# Seminar Notebook 1.1: Strings in Python

**LSE MY459: Computational Text Analysis and Large Language Models** (WT 2026)

**Ryan Hübert**

This notebook covers working with strings in Python.

## String objects in Python

In Python text is stored in `str` (string) objects. For example, we can create an object called `some_text` that contains a string with the full name of this course.

In [56]:
some_text = "Computational Text Analysis and Large Language Models"
some_text

'Computational Text Analysis and Large Language Models'

You can check that this object is now in Python's global scope.

In [57]:
print("some_text" in globals()) # check its in global scope
globals()["some_text"]          # look at the object in scope

True


'Computational Text Analysis and Large Language Models'

In Python `str` objects are stored as sequences of Unicode code points. You can read more about this here: <https://docs.python.org/3/library/stdtypes.html#text-sequence-type-str>. In Unicode, every character has a unique code point, so this means that the length of a Python `str` object should match the number of characters in the string. Keep in mind: every letter, number, space, line break, symbol and piece of punctuation you write is considered a "character" in a string.

In [58]:
len("LSE MY459.")

10

You can extract substrings from a string using Python's standard indexing. For example, if to get the first 5 characters from the `some_text` string, you can use:

In [59]:
some_text[0:5]

'Compu'

Finally, the `in` operator gives a simple and fast way to search for a string inside another string, returning a boolean. This is similar to how `in` works for other Python object types, such as checking if an element is in a list, etc. Consider the following two examples, which demonstrate how _precise_ you need to be when working with strings (or any object!) in Python:

In [60]:
'and ' in some_text

True

In [61]:
'and  ' in some_text

False

## String manipulation with Python

Python `str` objects have many available methods. You can see a list of them at <https://docs.python.org/3/library/stdtypes.html#string-methods>. We will refer to these methods as "built in" `str` methods to distinguish them from other methods and functions available in specialised modules for working with text, such as `re` and `nltk`, which we'll cover later.

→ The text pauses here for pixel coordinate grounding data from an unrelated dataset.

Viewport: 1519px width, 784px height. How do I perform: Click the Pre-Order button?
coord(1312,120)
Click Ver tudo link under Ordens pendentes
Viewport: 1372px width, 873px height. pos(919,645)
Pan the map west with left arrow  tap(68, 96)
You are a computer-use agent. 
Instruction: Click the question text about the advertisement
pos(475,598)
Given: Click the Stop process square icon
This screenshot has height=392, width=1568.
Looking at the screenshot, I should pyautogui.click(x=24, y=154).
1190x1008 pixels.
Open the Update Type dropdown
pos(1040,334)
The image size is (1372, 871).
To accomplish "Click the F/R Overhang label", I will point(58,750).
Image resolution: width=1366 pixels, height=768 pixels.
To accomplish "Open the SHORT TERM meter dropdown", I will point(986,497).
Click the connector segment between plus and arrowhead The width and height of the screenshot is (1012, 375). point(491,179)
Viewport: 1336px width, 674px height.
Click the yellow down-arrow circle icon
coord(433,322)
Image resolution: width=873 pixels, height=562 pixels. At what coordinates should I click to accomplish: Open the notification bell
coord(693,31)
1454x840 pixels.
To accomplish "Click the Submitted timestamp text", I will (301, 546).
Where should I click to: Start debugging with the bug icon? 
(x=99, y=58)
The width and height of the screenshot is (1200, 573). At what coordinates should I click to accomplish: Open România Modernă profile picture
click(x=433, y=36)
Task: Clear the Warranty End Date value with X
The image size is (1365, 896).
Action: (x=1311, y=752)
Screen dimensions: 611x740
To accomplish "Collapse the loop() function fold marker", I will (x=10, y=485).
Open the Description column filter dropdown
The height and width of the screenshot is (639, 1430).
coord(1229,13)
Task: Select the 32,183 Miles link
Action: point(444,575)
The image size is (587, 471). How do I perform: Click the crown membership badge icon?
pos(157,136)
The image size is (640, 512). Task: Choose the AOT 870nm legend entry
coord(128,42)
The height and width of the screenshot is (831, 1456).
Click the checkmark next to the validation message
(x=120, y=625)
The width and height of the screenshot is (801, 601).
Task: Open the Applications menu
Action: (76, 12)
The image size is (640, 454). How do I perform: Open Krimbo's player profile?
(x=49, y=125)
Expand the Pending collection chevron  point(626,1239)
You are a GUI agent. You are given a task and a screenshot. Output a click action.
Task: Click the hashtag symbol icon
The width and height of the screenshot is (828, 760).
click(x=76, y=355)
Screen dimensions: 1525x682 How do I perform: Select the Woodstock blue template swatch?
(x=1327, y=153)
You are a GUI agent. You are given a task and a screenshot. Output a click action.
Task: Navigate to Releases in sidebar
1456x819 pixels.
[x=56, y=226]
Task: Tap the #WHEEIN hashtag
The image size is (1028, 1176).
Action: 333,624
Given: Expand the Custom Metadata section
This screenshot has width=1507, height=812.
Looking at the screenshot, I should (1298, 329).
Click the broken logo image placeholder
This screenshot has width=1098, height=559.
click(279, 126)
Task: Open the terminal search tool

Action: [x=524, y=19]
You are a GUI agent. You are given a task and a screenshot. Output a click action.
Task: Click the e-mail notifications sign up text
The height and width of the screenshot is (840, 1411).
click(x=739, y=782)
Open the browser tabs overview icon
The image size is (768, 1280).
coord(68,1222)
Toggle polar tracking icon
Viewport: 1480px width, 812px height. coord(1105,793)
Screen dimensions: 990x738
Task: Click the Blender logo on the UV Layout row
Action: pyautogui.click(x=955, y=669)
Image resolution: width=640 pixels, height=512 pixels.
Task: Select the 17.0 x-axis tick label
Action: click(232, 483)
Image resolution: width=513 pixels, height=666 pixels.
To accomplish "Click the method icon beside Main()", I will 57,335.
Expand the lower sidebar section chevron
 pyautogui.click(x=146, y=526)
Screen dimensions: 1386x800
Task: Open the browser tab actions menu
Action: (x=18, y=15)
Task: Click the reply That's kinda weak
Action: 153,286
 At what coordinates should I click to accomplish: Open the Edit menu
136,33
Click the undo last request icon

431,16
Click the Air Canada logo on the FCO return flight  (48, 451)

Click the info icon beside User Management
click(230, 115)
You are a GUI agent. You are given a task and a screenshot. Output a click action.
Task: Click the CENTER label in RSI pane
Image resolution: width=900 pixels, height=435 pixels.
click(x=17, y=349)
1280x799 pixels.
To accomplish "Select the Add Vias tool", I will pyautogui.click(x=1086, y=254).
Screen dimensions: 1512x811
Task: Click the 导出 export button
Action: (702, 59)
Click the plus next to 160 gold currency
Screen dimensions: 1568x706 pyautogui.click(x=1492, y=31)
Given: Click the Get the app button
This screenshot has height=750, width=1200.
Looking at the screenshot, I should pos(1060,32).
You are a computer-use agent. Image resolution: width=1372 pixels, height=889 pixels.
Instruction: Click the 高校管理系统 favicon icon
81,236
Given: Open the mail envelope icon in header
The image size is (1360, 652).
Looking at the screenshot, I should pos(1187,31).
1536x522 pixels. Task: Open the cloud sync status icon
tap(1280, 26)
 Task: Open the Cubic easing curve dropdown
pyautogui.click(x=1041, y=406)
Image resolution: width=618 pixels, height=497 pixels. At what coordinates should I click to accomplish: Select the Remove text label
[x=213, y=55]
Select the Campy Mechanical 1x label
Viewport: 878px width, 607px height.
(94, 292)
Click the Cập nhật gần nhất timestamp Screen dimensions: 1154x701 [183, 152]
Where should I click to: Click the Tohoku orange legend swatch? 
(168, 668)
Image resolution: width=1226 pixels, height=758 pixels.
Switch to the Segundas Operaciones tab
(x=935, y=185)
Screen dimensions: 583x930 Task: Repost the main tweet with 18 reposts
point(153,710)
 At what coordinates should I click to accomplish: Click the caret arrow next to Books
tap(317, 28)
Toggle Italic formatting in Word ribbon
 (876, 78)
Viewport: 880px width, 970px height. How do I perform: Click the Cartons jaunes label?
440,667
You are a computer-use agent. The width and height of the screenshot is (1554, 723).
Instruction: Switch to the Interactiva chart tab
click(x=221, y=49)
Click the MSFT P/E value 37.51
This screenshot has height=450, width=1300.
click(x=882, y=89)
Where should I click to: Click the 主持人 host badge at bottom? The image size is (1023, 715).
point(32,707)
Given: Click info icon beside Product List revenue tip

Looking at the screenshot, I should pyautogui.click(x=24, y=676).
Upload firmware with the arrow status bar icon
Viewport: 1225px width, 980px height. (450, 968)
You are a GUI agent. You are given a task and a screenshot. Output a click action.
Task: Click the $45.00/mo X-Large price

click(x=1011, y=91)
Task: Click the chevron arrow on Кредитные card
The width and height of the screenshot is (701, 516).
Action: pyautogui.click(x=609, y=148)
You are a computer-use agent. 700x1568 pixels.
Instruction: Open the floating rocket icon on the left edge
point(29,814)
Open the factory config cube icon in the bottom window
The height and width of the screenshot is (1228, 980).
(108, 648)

The next code chunks show you a variety of ways to join strings together.

In [62]:
# Strings can be joined together ("pasted") using the `+` operator:
my_string = "LSE MY459: " + " " + "Computational Text Analysis "
my_string

'LSE MY459:  Computational Text Analysis '

In [63]:
# You can join a string "in place" using the += in place operator
# Read more here: https://docs.python.org/3/library/operator.html#in-place-operators
my_string += "and Large Language Models "
my_string

'LSE MY459:  Computational Text Analysis and Large Language Models '

In [64]:
my_string = "\n".join([my_string, "Winter Term 2025  "])
my_string

'LSE MY459:  Computational Text Analysis and Large Language Models \nWinter Term 2025  '

In the chunks above, the strings were displayed after each assignment step by including `my_string` on its own line. We will refer to this as "echoing" the value of the object `my_string`. When you echo the value of any object, the value is displayed in the code output. In the examples above, we know that the objects are `str` objects because they are enclosed in single quotes. We can also verify this more formally by using the `type()` function:

In [65]:
type(my_string)

str

However, there are many situations where you may want to _print_ a Python object by using the `print()` function. For `str` objects, the `print()` function will generate output of _formatted_ text. For example, if we print the `my_string` object, it no longer displays the line break character `\n`, and instead, it actually creates a line break. It also does not show the enclosing quotes. 

In [66]:
print(my_string)

LSE MY459:  Computational Text Analysis and Large Language Models 
Winter Term 2025  


Python also has a module called `pprint`, which stands for "pretty print" and allows you more options for formatting printed objects. You can read the documentation here: <https://docs.python.org/3/library/pprint.html>. You will sometimes find this useful when working with awkwardly formatted text, or very long text.

In [67]:
from pprint import pprint
pprint(my_string, width = 30) 

('LSE MY459:  Computational '
 'Text Analysis and Large '
 'Language Models \n'
 'Winter Term 2025  ')


Notice that there is a typo in the string above. We are currently in 2026, not 2025! We can use the `str.replace()` method to replace the incorrect text with corrected text.

In [68]:
my_string.replace("2025", "2026")

'LSE MY459:  Computational Text Analysis and Large Language Models \nWinter Term 2026  '

Unfortunately, when I applied the `replace()` method to `my_string`, I forgot to "record" the change in the object in the global scope. You can see this by printing the object:

In [69]:
print(my_string) # typo is still there!

LSE MY459:  Computational Text Analysis and Large Language Models 
Winter Term 2025  


Keep in mind that if you want to make a change to an object in Python's scope, you need to make sure to assign with `=`. For example:

In [70]:
my_string = my_string.replace("2025", "2026")
my_string # The change is now made in the object in scope!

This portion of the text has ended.